The tips dataset contains data on tip size collected from one waiter over a couple of months. we will create an additional variable log_tips, which will be the log of the tip size for each meal.
data(tips) tips$log_tips <- log(tips$tip)
We move tip
and log_tips
to the right hand list. We select the shapiro-wilk test, and deselect the t-test. We will also plot some histograms to visualize the data, so in the plot dialog we select that we wish to produce a plot, and deselect box plot and Scale variables.
This produces the following code:
descriptive.table(vars=d(tip,log_tips),data=tips,func.names =c("Mean","St. Deviation","Valid N")) one.sample.test(variables=d(tip,log_tips), data=tips, test=shapiro.test) onesample.plot(variables=d(tip,log_tips),data=tips,type='hist',alpha=0.2)
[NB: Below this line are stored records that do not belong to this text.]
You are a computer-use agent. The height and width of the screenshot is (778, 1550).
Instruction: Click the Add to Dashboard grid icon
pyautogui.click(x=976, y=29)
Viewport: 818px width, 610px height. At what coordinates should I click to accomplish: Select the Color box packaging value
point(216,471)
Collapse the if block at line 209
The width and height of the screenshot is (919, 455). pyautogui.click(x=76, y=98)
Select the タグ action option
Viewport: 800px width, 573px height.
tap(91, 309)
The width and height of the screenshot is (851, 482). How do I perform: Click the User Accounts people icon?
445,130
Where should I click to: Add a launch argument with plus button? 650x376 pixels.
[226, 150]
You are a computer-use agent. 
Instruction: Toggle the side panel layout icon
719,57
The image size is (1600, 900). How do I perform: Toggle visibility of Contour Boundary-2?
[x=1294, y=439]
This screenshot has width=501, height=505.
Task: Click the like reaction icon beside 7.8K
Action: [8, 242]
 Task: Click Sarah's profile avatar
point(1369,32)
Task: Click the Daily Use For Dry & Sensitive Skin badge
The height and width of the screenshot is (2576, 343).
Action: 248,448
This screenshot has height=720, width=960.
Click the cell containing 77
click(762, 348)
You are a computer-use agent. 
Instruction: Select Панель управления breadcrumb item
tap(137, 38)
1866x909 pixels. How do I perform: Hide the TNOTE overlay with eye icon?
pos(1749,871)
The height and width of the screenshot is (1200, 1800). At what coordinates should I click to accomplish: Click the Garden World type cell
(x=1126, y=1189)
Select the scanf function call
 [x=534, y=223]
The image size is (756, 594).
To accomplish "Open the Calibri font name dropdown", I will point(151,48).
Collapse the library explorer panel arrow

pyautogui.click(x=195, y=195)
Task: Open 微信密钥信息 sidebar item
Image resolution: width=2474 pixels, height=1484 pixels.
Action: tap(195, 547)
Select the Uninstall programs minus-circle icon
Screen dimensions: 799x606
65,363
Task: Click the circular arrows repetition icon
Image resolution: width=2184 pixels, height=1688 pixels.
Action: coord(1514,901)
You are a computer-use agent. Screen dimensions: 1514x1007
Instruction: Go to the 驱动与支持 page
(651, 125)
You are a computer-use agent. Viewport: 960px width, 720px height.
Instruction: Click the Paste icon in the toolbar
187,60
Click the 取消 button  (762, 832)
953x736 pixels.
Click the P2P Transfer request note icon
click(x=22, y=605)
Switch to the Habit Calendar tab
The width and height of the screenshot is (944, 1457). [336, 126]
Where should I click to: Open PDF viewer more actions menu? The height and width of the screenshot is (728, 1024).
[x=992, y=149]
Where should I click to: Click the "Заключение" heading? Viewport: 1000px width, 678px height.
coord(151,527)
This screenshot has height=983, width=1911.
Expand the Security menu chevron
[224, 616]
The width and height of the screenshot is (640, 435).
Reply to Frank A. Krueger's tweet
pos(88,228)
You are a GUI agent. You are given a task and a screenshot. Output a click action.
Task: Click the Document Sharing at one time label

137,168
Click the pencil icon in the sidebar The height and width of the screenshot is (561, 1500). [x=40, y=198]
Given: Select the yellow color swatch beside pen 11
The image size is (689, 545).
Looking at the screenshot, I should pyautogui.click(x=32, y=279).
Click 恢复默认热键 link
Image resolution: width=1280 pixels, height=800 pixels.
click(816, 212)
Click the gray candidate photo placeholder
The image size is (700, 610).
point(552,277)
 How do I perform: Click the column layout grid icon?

> descriptive.table(vars=d(tip,log_tips),data=tips,func.names =c("Mean","St. Deviation","Valid N")) $`strata: all cases ` Mean St. Deviation Valid N tip 2.998279 1.3836382 244 log_tips 1.002538 0.4361609 244 > one.sample.test(variables=d(tip,log_tips), + data=tips, + test=shapiro.test) Shapiro-Wilk normality test W p-value tip 0.8978112 8.200597e-12 log_tips 0.9888472 5.621705e-02 > onesample.plot(variables=d(tip,log_tips),data=tips,type='hist',alpha=0.2)
We can see that tip is highly skewed, and is definitely not normal. The shapiro-wilk p-value is 8.200597e-12 or .0000000000082. By contrast, when we log transform the tips, the p-value is not significant (0.056), and the histogram looks roughly symmetrical.